1 Timeline Order
Summarize the literature reviewed in chronological order.
2023
📝【EMNLP 2023 - Main】- Sparse Low-rank Adaptation of Pre-trained Language Models (Tsinghua University, The University of Chicago)
Subject: Adaptive Rank Selection
- Problem: Standard LoRA uses a fixed, inflexible rank (hyperparameter $ r $), requiring expensive manual tuning.
- Core Idea: Make the rank learnable rather than fixed.
- Mechanism:
- Gating: Introduces an optimizable gating unit to the low-rank matrices.
- Optimization: Uses proximal gradient methods to update the gates.
- Dynamics: Prunes less important ranks during training automatically.
- Result: Eliminates discrete rank search; the model discovers its own optimal rank structure.

2024
🍰【Arxiv 2024】- MixLoRA: Enhancing Large Language Models Fine-Tuning with LoRA-based Mixture of Experts (Sichuan University, Purdue University, Emory University, Nanyang Technology University)

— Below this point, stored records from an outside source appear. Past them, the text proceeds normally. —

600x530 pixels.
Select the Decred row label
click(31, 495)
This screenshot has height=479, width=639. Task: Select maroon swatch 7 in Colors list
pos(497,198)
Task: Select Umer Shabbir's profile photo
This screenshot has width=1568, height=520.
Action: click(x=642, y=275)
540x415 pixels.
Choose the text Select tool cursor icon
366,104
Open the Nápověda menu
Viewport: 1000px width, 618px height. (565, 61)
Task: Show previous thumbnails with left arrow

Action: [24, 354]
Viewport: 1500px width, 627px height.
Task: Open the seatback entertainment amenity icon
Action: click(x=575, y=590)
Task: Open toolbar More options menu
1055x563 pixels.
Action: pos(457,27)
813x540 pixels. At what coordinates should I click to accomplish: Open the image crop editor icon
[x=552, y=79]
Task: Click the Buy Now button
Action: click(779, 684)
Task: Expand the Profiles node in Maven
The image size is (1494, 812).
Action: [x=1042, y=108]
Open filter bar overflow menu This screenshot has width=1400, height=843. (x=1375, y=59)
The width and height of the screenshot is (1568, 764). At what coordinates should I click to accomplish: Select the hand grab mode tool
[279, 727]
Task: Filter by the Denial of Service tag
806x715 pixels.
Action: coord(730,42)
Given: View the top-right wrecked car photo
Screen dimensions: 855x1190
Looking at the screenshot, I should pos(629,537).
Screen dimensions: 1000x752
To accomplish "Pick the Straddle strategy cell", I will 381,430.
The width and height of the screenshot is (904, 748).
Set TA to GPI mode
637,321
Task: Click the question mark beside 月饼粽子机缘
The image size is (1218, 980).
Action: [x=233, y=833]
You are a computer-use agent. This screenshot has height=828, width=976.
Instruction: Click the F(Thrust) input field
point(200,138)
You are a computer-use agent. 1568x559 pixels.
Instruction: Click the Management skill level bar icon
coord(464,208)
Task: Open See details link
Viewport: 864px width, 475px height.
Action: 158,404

📔【ICLR 2024】- Mixture of LoRA Experts (Microsoft Research Asia, Tsinghua University)
Subject: Multiple LoRA Merging
- Problem: Combining multiple LoRA adapters into a single model is challenging. Existing methods (e.g., linear interpolation or reference-tuning) either degrade the generation quality of pre-trained models or incur high training costs.
- Core Idea: Adaptively combine multiple LoRA adapters at each layer by gate function.
- Method: MoLE treats each trained layer of LoRA as an independent expert. It implements hierarchical weight control by embedding a learnable gating function in each layer, and dynamically learns the optimal combination weights by combining gating balance loss and domain-specific loss.
- Results: More flexible merging method for multiple LoRAs with negligible costs.

2025
🍰【Arxiv 2025】- ShareLoRA: Parameter Efficient and Robust Large Language Model Fine-tuning via Shared Low-Rank Adaptation (University of California)
Numerous efforts are devoted to reducing the trainable parameters of LoRA, but a significant reduction in parameters will lead to slower convergence, and an inadequate reduction method will also make the model prone to over-fitting. Moreover, many existing PEFT methods struggle to maintain cross-domain robustness after fine-tuning.
- Observation: LoRA's A and B do not need to be uniquely configured across different layers to achieve optimal performance
- Method: Share matrix A or B across all layers while keeping the corresponding terms (e.g. qkv, out_proj) distinct in each layer. A variety of sharing strategies (share A, share B or share AB) are explored, with a key finding that such sharing does not compromise model performance.